Paper Structure (35 sections, 6 equations, 2 figures, 3 tables, 1 algorithm)

This paper contains 35 sections, 6 equations, 2 figures, 3 tables, 1 algorithm.

Figures (2)

  • Figure 1: The Inner Monologue (IM) process in IM-RAG. For users posed questions, the Reasoner first determines if it has enough information to provide an answer. If not, it acts as a Questioner, proposing a query to request more information. The query is then directed to the Retriever, which searches for relevant documents in the knowledge source. Subsequently, the Refiner refines the retrieved documents to highlight the most pertinent information, which is then returned to the Reasoner.
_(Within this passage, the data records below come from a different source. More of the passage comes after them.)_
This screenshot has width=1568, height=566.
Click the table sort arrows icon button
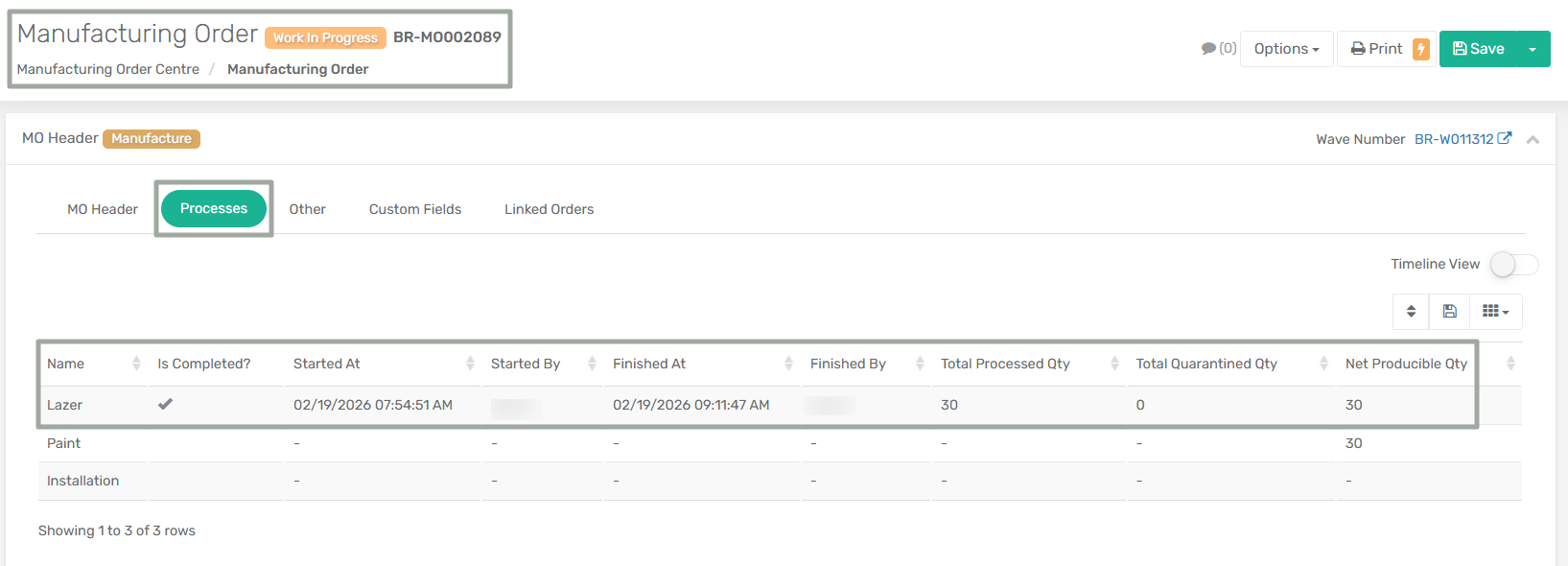1411,311
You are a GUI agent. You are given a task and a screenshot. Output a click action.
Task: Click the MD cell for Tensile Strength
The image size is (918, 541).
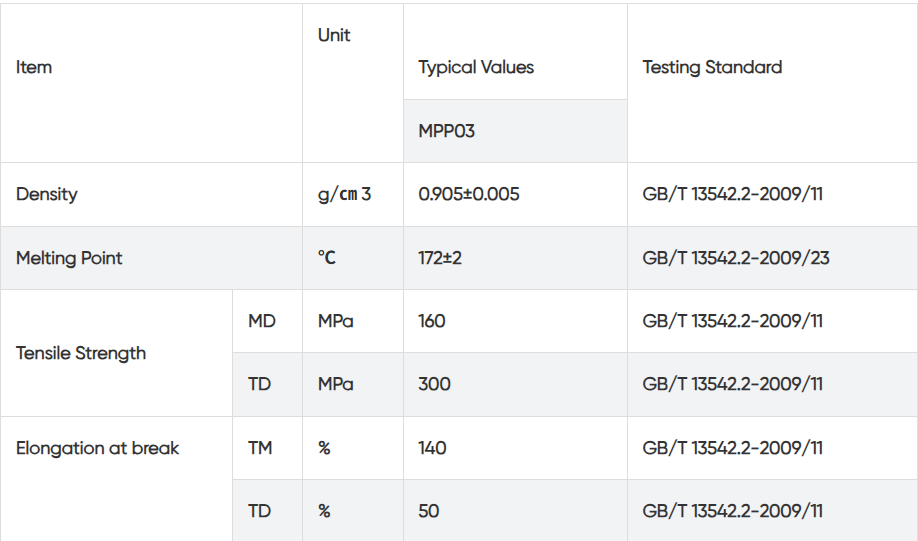pyautogui.click(x=261, y=321)
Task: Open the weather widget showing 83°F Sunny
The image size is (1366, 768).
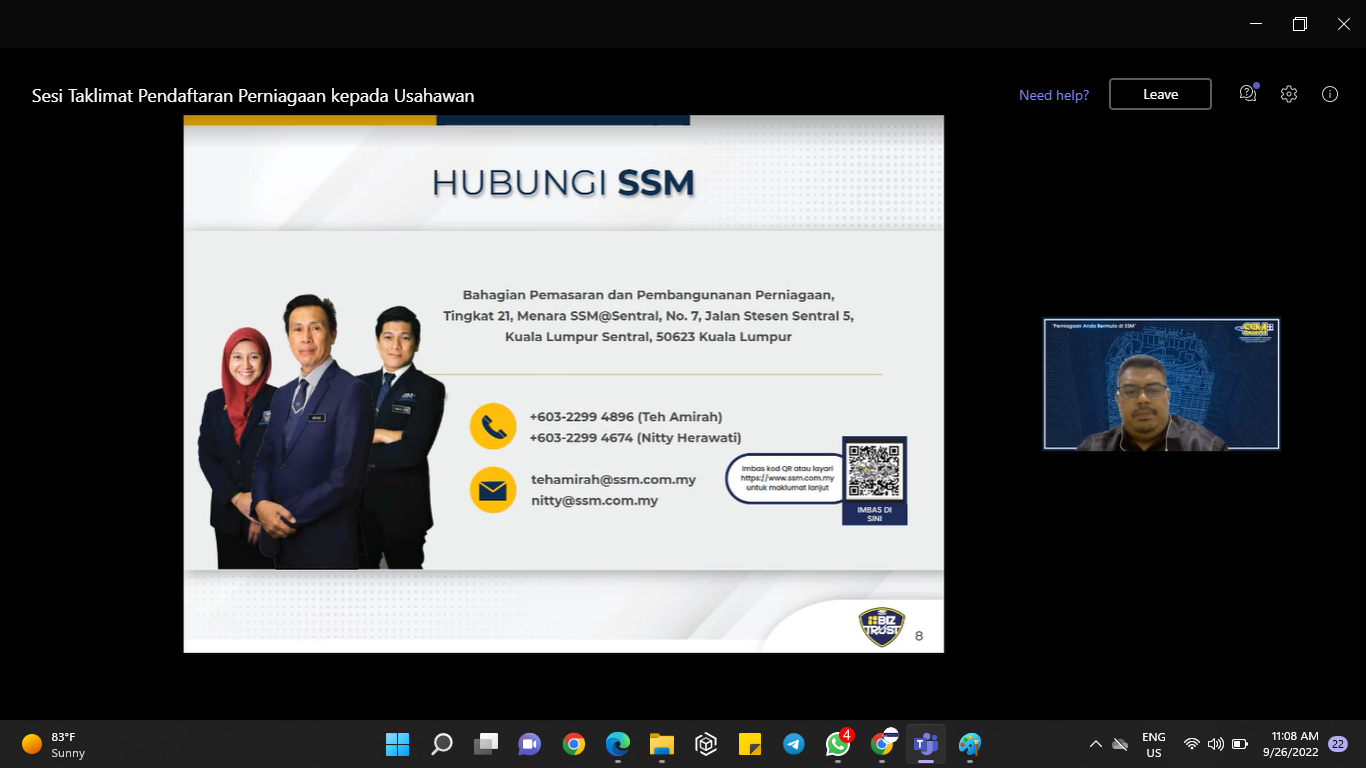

This iterative process may continue over multiple rounds until the Reasoner believes it has gathered enough information, at which point it becomes an Answerer and generates a final answer. This IM process provides valuable insights into the reasoning process, enabling humans to understand how the system arrived at its conclusions.
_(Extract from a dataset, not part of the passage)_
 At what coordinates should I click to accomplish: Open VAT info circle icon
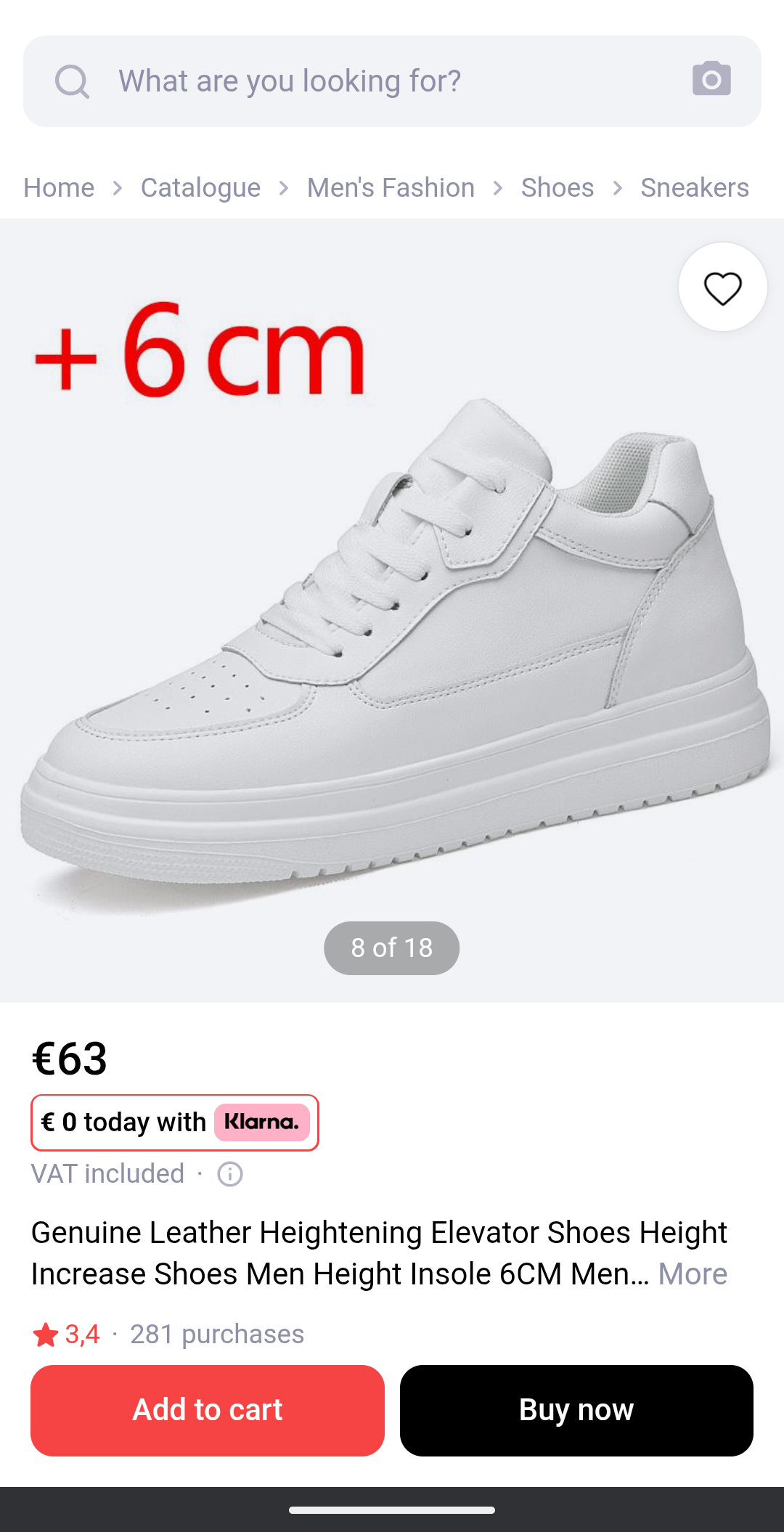(230, 1174)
  • Figure 2: Overview of IM-RAG framework. It involves four main components: a Reasoner, a Retriever, a Refiner, and a Progress Tracker. The Reasoner is responsible for core reasoning, switching its role between Questioner (learning to propose queries to request relevant documents via the Retriever) and Answerer (learning to predict a final answer based on the conversational context). The Refiner improves the retrieved documents via rephrasing or reranking and passes the top-k highlighted documents to both the Progress Tracker for predicting progress scores and the Reasoner for further reasoning. The training of Questioner happens during the RL stage, where the progress scores are used as rewards. The training of Answerer happens during the SFT stage, where the original questions, learned IM with refined top-k documents at each turn, and ground truth answers are used as finetuning examples.